LCh maps directly onto the three classic dimensions of color — the same framework Albert Munsell described in the early 1900s as Hue, Value, and Chroma. CIELAB and LCh give those concepts mathematical precision.

When a color is described as "warm, medium depth, muted," that translates directly to an LCh position: a hue angle in the warm range, a mid-range L* value, and a low-to-moderate C* value. LCh makes the connection between human language and measurable color coordinates explicit.


Why this matters for color analysis

RGB and HEX are the right tools for building a screen interface. They are the wrong tools for analyzing which colors look good on a person — and using them for that purpose produces meaningfully worse results.

When you sample skin color from a photo as an RGB value, you get a number that reflects how the camera encoded that pixel — influenced by the camera's sensor, the white balance setting, the lighting color temperature, and the JPEG processing applied. That number is not the same as a measurement of what the skin actually looks like to a human eye. The same person photographed under warm indoor light and cool daylight will produce very different RGB values, even though their coloring hasn't changed.

Converting to CIELAB removes the device bias and gives you a measurement that corresponds to human perception:

  • L* measures depth directly — a fair complexion scores high, a deep complexion scores lower. Measurable, not guessed.
  • a* and b* measure the two axes of undertone — warm vs. cool across two dimensions simultaneously, not a single binary proxy like vein color.
  • C* measures chroma — how vivid or muted the coloring is, the dimension that most quiz systems ignore entirely.
  • Delta E measures how different two colors actually appear to a human eye — the same magnitude of difference means the same thing anywhere in the space.
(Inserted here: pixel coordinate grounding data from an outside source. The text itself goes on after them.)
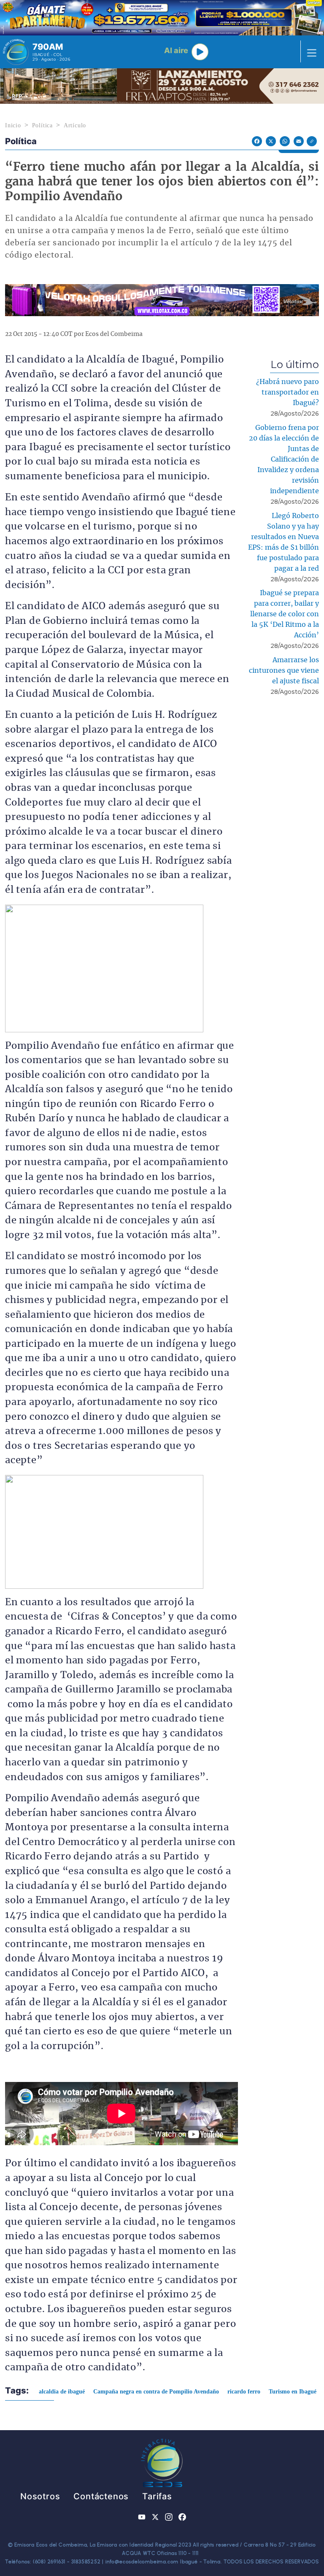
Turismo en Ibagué (292, 2391)
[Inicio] (16, 52)
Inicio (13, 125)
This is why rigorous color analysis — both professional draping and computational analysis — works in CIELAB. The numbers correspond to what the eye perceives, not what the camera or screen renders. A color distance of 5 Delta E means the same thing whether you're comparing two lip colors or two skin samples.

When a computational analysis tells you you're a True Autumn, that means your extracted L*, a*, and b* values place your coloring closest to the True Autumn centroid in CIELAB space — measured, not guessed.


The bottom line

RGB and HEX are engineering tools for rendering color on screens. CIELAB is a perception tool for reasoning about how color looks to humans.

For anything involving human color judgment — analysis, skin tone matching, palette recommendation, measuring harmony — CIELAB is the appropriate foundation. It's not an academic curiosity. It's the standard used in cosmetics formulation, textile manufacturing, print production, and every industry where the question is not "how does the screen show this?" but "how does this actually look to a person?"

Color analysis done in CIELAB is operating in the right domain. Analysis done in RGB is using a tool that was built for an entirely different job.